→ **What is asked**
Rewrite the part that starts with the line containing "will pyautogui.click(x=788, y=376)." and ends with the line containing "Action: [657, 140]", replacing "packaging" with "size" and keeping everything else the same.

>> Begin

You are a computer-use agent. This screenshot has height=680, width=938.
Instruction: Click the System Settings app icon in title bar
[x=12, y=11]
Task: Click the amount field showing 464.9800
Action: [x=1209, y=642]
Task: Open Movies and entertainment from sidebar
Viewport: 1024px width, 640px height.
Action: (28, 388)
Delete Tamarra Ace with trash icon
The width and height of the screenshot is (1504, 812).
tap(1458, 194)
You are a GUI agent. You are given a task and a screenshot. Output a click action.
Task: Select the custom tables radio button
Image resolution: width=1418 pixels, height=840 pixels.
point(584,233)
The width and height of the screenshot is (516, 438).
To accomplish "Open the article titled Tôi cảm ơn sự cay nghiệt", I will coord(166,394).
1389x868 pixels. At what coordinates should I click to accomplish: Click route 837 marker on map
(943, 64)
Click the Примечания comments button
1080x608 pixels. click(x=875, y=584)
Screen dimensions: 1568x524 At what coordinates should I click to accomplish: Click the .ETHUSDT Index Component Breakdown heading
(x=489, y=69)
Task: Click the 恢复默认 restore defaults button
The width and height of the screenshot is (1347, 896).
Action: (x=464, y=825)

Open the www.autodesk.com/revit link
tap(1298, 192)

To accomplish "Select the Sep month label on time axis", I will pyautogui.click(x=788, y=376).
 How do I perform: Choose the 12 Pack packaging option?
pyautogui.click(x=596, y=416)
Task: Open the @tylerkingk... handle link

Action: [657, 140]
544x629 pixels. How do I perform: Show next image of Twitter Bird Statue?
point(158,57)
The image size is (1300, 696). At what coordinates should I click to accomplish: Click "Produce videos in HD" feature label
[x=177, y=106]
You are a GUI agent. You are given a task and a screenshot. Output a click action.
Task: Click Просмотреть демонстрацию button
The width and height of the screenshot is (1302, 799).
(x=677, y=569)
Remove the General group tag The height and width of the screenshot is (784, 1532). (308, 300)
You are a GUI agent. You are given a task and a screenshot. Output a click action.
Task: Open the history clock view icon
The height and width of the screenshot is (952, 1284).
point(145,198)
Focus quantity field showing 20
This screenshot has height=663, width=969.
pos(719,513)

>> End

→ **Reply to the task**
To accomplish "Select the Sep month label on time axis", I will pyautogui.click(x=788, y=376).
 How do I perform: Choose the 12 Pack size option?
pyautogui.click(x=596, y=416)
Task: Open the @tylerkingk... handle link

Action: [657, 140]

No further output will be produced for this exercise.